_Task_
Transcribe the material below line for line, changing nothing.

_Entries_
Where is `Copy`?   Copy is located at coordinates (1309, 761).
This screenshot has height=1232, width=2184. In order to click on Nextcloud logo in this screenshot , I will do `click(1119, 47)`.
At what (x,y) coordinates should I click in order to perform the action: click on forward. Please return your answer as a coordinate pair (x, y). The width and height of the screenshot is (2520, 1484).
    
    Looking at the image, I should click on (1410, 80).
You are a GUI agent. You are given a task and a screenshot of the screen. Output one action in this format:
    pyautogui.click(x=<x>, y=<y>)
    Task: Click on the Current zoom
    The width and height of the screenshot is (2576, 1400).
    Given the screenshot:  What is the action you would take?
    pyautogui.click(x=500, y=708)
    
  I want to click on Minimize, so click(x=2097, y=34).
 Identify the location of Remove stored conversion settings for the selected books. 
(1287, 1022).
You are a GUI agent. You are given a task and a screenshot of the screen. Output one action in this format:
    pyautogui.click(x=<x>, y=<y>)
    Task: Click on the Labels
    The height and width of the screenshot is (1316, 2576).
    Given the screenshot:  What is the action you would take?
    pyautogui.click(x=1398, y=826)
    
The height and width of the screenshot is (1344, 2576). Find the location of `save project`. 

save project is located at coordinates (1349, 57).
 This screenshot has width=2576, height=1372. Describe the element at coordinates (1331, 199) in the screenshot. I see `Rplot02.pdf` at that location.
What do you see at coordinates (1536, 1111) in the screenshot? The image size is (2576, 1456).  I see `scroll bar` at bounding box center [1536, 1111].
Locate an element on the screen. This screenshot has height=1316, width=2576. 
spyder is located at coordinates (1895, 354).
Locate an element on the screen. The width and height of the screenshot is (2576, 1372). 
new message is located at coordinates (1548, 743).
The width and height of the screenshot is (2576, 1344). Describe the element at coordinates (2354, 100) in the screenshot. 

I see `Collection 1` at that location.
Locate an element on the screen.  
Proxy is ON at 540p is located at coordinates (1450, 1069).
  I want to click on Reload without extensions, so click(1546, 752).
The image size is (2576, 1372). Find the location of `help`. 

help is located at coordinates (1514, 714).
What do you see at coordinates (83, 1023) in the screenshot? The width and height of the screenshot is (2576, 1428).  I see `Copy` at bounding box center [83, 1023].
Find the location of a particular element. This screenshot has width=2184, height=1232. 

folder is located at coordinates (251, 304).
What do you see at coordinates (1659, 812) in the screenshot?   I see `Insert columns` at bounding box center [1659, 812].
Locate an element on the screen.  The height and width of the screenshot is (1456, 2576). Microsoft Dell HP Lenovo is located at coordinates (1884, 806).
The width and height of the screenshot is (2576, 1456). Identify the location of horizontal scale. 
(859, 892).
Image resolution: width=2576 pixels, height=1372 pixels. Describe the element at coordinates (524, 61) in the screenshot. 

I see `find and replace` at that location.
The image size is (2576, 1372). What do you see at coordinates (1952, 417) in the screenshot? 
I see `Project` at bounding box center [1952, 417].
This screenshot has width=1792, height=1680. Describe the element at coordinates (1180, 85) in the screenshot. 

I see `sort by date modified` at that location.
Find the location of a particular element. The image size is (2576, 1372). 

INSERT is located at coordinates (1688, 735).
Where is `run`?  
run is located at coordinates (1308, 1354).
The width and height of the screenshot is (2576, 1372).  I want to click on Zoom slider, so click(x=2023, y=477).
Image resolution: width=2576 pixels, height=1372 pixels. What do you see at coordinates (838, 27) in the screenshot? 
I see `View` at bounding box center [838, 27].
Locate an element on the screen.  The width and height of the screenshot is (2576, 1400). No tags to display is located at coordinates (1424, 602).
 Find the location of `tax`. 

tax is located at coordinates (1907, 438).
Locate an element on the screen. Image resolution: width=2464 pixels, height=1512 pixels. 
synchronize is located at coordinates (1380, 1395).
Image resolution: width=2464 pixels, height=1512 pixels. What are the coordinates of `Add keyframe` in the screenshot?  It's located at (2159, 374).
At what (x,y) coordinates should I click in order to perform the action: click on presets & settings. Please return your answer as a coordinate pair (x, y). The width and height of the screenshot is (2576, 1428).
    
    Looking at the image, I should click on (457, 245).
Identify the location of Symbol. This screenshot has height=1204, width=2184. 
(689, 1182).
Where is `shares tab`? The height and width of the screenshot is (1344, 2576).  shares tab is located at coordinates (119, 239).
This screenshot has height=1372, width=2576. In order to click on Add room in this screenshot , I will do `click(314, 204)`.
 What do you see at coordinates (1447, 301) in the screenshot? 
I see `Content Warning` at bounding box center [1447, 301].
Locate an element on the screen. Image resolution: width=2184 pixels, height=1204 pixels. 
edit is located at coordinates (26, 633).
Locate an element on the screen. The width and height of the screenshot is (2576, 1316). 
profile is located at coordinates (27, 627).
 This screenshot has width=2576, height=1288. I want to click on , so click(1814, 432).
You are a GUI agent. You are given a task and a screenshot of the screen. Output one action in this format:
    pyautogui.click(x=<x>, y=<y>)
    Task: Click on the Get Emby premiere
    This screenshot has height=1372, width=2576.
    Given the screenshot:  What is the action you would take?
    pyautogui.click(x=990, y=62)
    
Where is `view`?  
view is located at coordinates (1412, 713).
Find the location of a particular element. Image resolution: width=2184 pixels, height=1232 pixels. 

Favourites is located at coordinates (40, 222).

_Answer for this exercise_
Where is `Copy`?   Copy is located at coordinates (1309, 761).
This screenshot has height=1232, width=2184. In order to click on Nextcloud logo in this screenshot , I will do `click(1119, 47)`.
At what (x,y) coordinates should I click in order to perform the action: click on forward. Please return your answer as a coordinate pair (x, y). The width and height of the screenshot is (2520, 1484).
    
    Looking at the image, I should click on (1410, 80).
You are a GUI agent. You are given a task and a screenshot of the screen. Output one action in this format:
    pyautogui.click(x=<x>, y=<y>)
    Task: Click on the Current zoom
    The width and height of the screenshot is (2576, 1400).
    Given the screenshot:  What is the action you would take?
    pyautogui.click(x=500, y=708)
    
  I want to click on Minimize, so click(x=2097, y=34).
 Identify the location of Remove stored conversion settings for the selected books. 
(1287, 1022).
You are a GUI agent. You are given a task and a screenshot of the screen. Output one action in this format:
    pyautogui.click(x=<x>, y=<y>)
    Task: Click on the Labels
    The height and width of the screenshot is (1316, 2576).
    Given the screenshot:  What is the action you would take?
    pyautogui.click(x=1398, y=826)
    
The height and width of the screenshot is (1344, 2576). Find the location of `save project`. 

save project is located at coordinates (1349, 57).
 This screenshot has width=2576, height=1372. Describe the element at coordinates (1331, 199) in the screenshot. I see `Rplot02.pdf` at that location.
What do you see at coordinates (1536, 1111) in the screenshot? The image size is (2576, 1456).  I see `scroll bar` at bounding box center [1536, 1111].
Locate an element on the screen. This screenshot has height=1316, width=2576. 
spyder is located at coordinates (1895, 354).
Locate an element on the screen. The width and height of the screenshot is (2576, 1372). 
new message is located at coordinates (1548, 743).
The width and height of the screenshot is (2576, 1344). Describe the element at coordinates (2354, 100) in the screenshot. 

I see `Collection 1` at that location.
Locate an element on the screen.  
Proxy is ON at 540p is located at coordinates (1450, 1069).
  I want to click on Reload without extensions, so click(1546, 752).
The image size is (2576, 1372). Find the location of `help`. 

help is located at coordinates (1514, 714).
What do you see at coordinates (83, 1023) in the screenshot? The width and height of the screenshot is (2576, 1428).  I see `Copy` at bounding box center [83, 1023].
Find the location of a particular element. This screenshot has width=2184, height=1232. 

folder is located at coordinates (251, 304).
What do you see at coordinates (1659, 812) in the screenshot?   I see `Insert columns` at bounding box center [1659, 812].
Locate an element on the screen.  The height and width of the screenshot is (1456, 2576). Microsoft Dell HP Lenovo is located at coordinates (1884, 806).
The width and height of the screenshot is (2576, 1456). Identify the location of horizontal scale. 
(859, 892).
Image resolution: width=2576 pixels, height=1372 pixels. Describe the element at coordinates (524, 61) in the screenshot. 

I see `find and replace` at that location.
The image size is (2576, 1372). What do you see at coordinates (1952, 417) in the screenshot? 
I see `Project` at bounding box center [1952, 417].
This screenshot has width=1792, height=1680. Describe the element at coordinates (1180, 85) in the screenshot. 

I see `sort by date modified` at that location.
Find the location of a particular element. The image size is (2576, 1372). 

INSERT is located at coordinates (1688, 735).
Where is `run`?  
run is located at coordinates (1308, 1354).
The width and height of the screenshot is (2576, 1372).  I want to click on Zoom slider, so click(x=2023, y=477).
Image resolution: width=2576 pixels, height=1372 pixels. What do you see at coordinates (838, 27) in the screenshot? 
I see `View` at bounding box center [838, 27].
Locate an element on the screen.  The width and height of the screenshot is (2576, 1400). No tags to display is located at coordinates (1424, 602).
 Find the location of `tax`. 

tax is located at coordinates (1907, 438).
Locate an element on the screen. Image resolution: width=2464 pixels, height=1512 pixels. 
synchronize is located at coordinates (1380, 1395).
Image resolution: width=2464 pixels, height=1512 pixels. What are the coordinates of `Add keyframe` in the screenshot?  It's located at (2159, 374).
At what (x,y) coordinates should I click in order to perform the action: click on presets & settings. Please return your answer as a coordinate pair (x, y). The width and height of the screenshot is (2576, 1428).
    
    Looking at the image, I should click on (457, 245).
Identify the location of Symbol. This screenshot has height=1204, width=2184. 
(689, 1182).
Where is `shares tab`? The height and width of the screenshot is (1344, 2576).  shares tab is located at coordinates (119, 239).
This screenshot has height=1372, width=2576. In order to click on Add room in this screenshot , I will do `click(314, 204)`.
 What do you see at coordinates (1447, 301) in the screenshot? 
I see `Content Warning` at bounding box center [1447, 301].
Locate an element on the screen. Image resolution: width=2184 pixels, height=1204 pixels. 
edit is located at coordinates (26, 633).
Locate an element on the screen. The width and height of the screenshot is (2576, 1316). 
profile is located at coordinates (27, 627).
 This screenshot has width=2576, height=1288. I want to click on , so click(1814, 432).
You are a GUI agent. You are given a task and a screenshot of the screen. Output one action in this format:
    pyautogui.click(x=<x>, y=<y>)
    Task: Click on the Get Emby premiere
    This screenshot has height=1372, width=2576.
    Given the screenshot:  What is the action you would take?
    pyautogui.click(x=990, y=62)
    
Where is `view`?  
view is located at coordinates (1412, 713).
Find the location of a particular element. Image resolution: width=2184 pixels, height=1232 pixels. 

Favourites is located at coordinates (40, 222).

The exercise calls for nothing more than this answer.